La solution étonne, fortement, pour deux raisons. D’une part, les missions du syndic sont définies par l’article 18 de la loi du 10 juillet 1965 (N° Lexbase : L4813AHQ). Si la liste qu’il établit n’est pas limitative, l’objet de ses fonctions l’est précisément : le syndic représente le syndicat et administre l’immeuble dans l’intérêt collectif de ses membres. Il doit en outre agir selon l’objet légalement défini du syndicat, par l’article 14, c’est-à-dire pour la conservation, l’amélioration de l’immeuble et l’administration des parties communes. En conséquence, tout ce qui est dans l’intérêt exclusivement individuel des copropriétaires, et non légalement prévu, ne paraît pas relever de ses fonctions. C’est ce que relève d’ailleurs, et contradictoirement nous semble-t-il, la cour d’appel de Metz. En ce sens, l’assemblée générale paraît avoir en l’espèce ajouté une mission tout à fait étrangère aux fonctions du syndic en ce qu’elle n’est menée que dans l’intérêt individuel des copropriétaires. Il leur appartient en principe d’établir les éléments de déclaration fiscales et de récupération des charges auprès des locataires – ce d’autant que le type de charges pouvant être récupérées varie selon la nature des contrats de location.
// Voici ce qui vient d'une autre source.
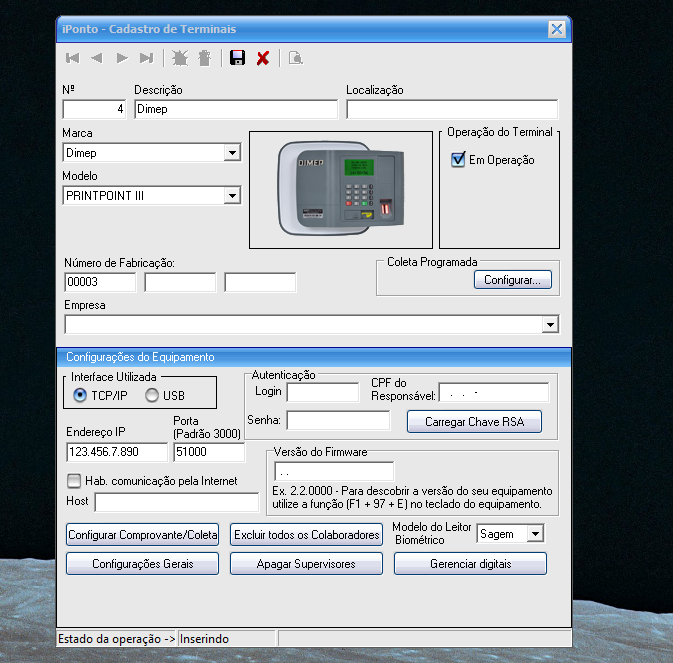Click into the Endereço IP field
673x663 pixels.
tap(116, 453)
D’autre part, si l’on devait analyser la portée de la solution de la cour d’appel, il faudrait remarquer que la résolution de l’assemblée générale consiste soit en la modification unilatérale du contrat synallagmatique de syndic, défini par décret, soit en la formation d’un nouveau contrat entre le syndic et les copropriétaires pris individuellement.

- Dans le premier cas, cela reviendrait à autoriser l’assemblée générale a modifier le contrat du syndic et les obligations qui en résultent sans obtenir son consentement. Le cas échéant, cela signifierait que l’assemblée générale pourrait imposer unilatéralement au syndic de réaliser n’importe quelle tâche, et la rattacher au forfait de gestion courante, c’est-à-dire sans coût supplémentaire, ou créer des prestations hors forfait non initialement prévues au contrat et facturable au syndicat ou aux seuls copropriétaires concernés. Cela ne peut pourtant pas s'opérer sans porter gravement atteinte au principe de l’article 1193 du Code civil (N° Lexbase : L0911KZR) et sans violer les dispositions d’ordre public de l’article 18-1 A de la loi du 10 juillet 1965 (N° Lexbase : L5472IGR).
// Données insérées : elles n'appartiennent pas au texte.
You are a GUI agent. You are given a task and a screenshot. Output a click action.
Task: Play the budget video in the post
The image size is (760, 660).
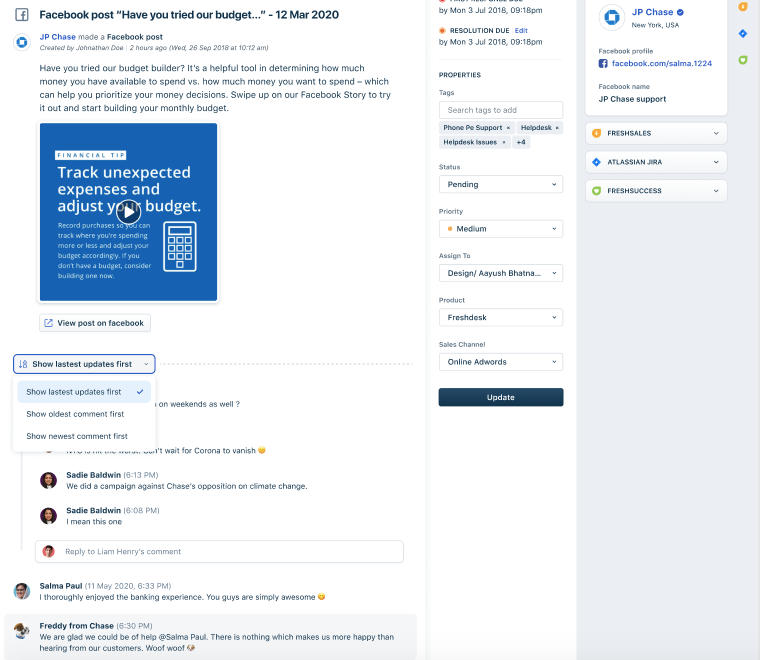click(128, 212)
- Dans le second cas, la solution permettrait à l’assemblée générale d’imposer au syndic une relation contractuelle nouvelle, à laquelle il n’a pas consenti, au profit des copropriétaires pris individuellement qui en souhaiteraient l’exécution.
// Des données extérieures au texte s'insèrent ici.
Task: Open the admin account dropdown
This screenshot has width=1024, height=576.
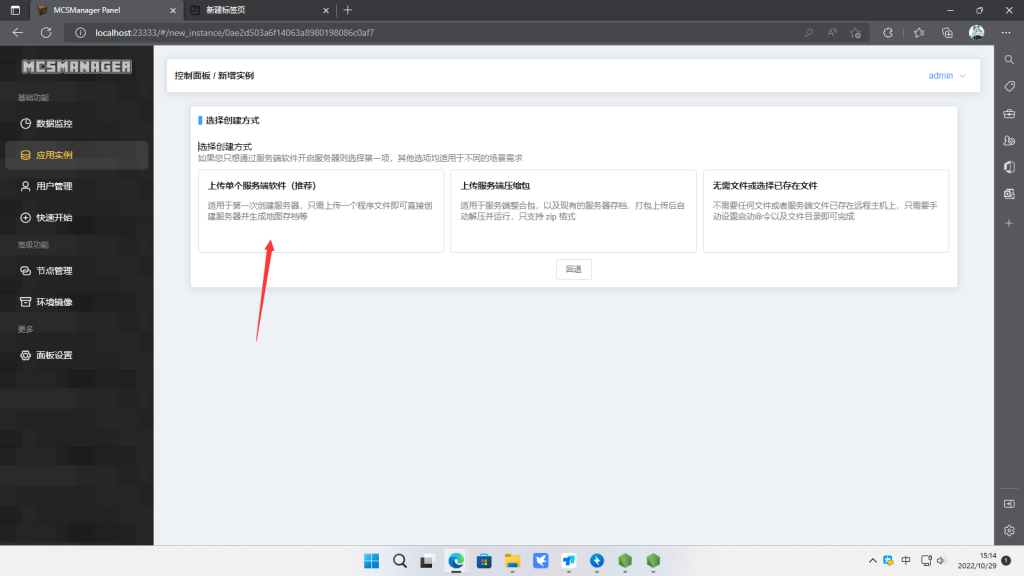Action: (x=945, y=75)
Dans un cas comme dans l’autre, la solution paraît injustifiable et ce pour une raison simple : sans accord des parties, il ne peut y avoir de contrat. Peu importe alors que les décisions de l’assemblée générale doivent recevoir exécution par le syndic. Il suffit pour s’en convaincre de substituer au syndic le plombier de l’immeuble et il est aisé de comprendre que personne ne pourra l’obliger à réparer la canalisation de l’immeuble s’il n’en est pas d’accord.

Voilà donc un arrêt contre lequel un pourvoi en cassation, le cas échéant, devrait être suivi avec attention !

 

[1] P. Capoulade et D. Tomasin (dir.), La copropriété, Dalloz, 10e éd., 2020, n° 334.111.

[2] CA Paris, ch. 23 B, 4 mai 2006, n° 05/14290 (N° Lexbase : A2014DRZ).

[3] CA Versailles, 4e ch., 4 février 2013, n° 11/01031 (N° Lexbase : A1396I7T).

[4] CA Paris, pôle 4, ch. 2, 21 mars 2018, n° 15/09907 ({"IOhtml_internalLink": {"_href": {"nodeid": 45090748, "corpus": "sources"}, "_target": "_blank", "_class": "color-sources", "_title": "CA Paris, 4, 2, 21-03-2018, n\u00b0 15/09907, Confirmation", "_name": null, "_innerText": "N\u00b0\u00a0Lexbase\u00a0: A7730XHR"}}).